It is unlikely that major cities will be attractive to new social infrastructure-type businesses as they see current businesses of a similar type closing their doors. On a recent visit to the city of Melbourne I saw a large number of empty shops and buildings. This observation was backed up by a recent report which estimated 20 percent of buildings in Melbourne remain unoccupied.

I did note however a large number of restaurants were relatively well patronised for dinner. Whether restaurants can survive on one meal a day, is another story. It will be interesting to see how many restaurants and cafes which only open for breakfast and/or lunch can survive.

Finally, as I write this report, it is stated that the Victorian government is raising taxes and will open another drug injecting safe house in Melbourne’s CBD. Currently, the opinion of many is that these actions will not help the city survive, let alone return to being the most liveable city.

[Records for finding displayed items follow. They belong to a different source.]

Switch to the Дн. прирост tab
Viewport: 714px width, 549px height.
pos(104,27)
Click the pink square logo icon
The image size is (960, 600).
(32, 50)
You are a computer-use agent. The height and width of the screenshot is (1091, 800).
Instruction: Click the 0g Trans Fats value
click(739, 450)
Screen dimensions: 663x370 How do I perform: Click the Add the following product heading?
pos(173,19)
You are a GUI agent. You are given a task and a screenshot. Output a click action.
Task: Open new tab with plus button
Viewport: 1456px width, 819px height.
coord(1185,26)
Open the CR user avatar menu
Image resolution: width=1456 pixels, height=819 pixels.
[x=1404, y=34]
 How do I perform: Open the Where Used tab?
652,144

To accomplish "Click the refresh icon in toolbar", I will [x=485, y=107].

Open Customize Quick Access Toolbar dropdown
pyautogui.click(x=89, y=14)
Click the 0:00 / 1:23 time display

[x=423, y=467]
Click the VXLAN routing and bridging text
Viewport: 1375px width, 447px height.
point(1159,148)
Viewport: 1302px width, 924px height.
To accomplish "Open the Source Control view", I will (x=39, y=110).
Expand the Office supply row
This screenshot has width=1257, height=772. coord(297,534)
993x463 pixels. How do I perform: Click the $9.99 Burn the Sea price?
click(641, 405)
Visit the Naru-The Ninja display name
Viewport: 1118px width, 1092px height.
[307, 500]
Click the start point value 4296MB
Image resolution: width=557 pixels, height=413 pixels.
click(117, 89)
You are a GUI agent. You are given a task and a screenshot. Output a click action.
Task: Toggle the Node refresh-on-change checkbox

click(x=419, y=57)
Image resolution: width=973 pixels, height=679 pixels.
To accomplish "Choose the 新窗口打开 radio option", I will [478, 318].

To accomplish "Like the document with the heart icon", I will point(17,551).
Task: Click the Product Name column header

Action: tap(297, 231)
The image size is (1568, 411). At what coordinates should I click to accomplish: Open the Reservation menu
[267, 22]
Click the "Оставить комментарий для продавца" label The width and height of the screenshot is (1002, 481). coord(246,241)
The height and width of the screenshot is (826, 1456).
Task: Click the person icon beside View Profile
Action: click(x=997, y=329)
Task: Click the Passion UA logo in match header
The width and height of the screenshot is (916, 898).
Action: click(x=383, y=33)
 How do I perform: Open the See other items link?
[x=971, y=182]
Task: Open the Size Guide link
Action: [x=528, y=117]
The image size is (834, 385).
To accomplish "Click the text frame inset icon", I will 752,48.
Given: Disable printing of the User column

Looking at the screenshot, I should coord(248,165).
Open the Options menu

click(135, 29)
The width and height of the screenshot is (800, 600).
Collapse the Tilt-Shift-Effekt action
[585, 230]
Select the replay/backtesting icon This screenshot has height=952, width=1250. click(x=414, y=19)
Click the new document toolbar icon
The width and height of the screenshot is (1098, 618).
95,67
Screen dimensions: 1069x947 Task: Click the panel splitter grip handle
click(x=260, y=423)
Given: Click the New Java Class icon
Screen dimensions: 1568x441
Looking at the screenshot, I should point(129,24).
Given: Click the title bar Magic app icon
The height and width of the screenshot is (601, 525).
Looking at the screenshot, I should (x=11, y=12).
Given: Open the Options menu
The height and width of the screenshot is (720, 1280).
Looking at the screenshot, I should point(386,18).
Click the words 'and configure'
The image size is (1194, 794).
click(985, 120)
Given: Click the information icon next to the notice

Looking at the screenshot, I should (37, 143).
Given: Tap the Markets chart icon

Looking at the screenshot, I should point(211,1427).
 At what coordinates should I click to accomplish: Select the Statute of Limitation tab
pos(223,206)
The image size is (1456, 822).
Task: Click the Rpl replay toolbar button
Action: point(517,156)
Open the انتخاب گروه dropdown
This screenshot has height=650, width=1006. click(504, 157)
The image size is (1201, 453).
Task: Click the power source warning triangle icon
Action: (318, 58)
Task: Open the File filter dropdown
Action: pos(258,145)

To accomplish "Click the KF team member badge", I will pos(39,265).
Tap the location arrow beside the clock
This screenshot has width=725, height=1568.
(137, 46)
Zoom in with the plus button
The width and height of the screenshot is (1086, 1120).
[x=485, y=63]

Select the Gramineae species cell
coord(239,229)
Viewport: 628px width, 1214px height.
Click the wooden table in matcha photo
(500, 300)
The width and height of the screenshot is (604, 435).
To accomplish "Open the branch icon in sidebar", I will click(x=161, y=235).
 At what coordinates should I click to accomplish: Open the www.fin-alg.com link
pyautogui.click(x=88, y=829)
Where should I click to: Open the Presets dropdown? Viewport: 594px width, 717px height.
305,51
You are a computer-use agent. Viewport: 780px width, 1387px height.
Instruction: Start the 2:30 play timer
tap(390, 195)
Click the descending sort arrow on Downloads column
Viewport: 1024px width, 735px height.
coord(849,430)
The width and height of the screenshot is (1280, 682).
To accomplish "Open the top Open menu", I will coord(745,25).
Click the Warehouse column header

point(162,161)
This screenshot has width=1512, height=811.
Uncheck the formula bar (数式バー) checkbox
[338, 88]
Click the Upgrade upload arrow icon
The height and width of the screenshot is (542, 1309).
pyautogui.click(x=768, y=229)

We note counsellors and businesspeople in many other cities around the world are looking at all sorts of progressive and interesting ways to reinvigorate their cities. Unfortunately, it appears many of Australia’s major city counsellors and their business people are resorting, at this stage anyway, to the old strategies without any true innovation. As such, it is feared that much public money and their efforts will continue to offer little positive return.

Pent Up Demand Recovery

Today the theory that the pent-up demand for buying will soon see the retail and consumer business environment recover. There are many reports in the media, where businesspeople, economists and others, claim that pent up demand, coupled with increased savings, will lead the recovery.

Unfortunately, this theory is not always been backed up by evidence from the real world. Yes, spending has increased in a number of sectors of the economy, however there are many sectors still missing out. Nevertheless, many people are still cautious and would be reluctant to splash out, despite the glowing reports of the economy rebounding and by the positive news presented in the media from parties with vested interests.

For conservative minded people, there are still too many “unknowns” as lock-downs continue around the world; and even in Australia. With state premiers rushing to lock-down or restrict travel movements as soon as another virus carrier is found after leaving quarantine, just reinforces peoples’ concerns. The current lockdown of seven days, now increased to 14 days, (due to Melbourne’s latest outbreak) is not going to help.

In addition, the ongoing requirements for people to get tested and stay isolated for 14 days, some without payment, or without the means to earn an income, just causes more angst for everybody.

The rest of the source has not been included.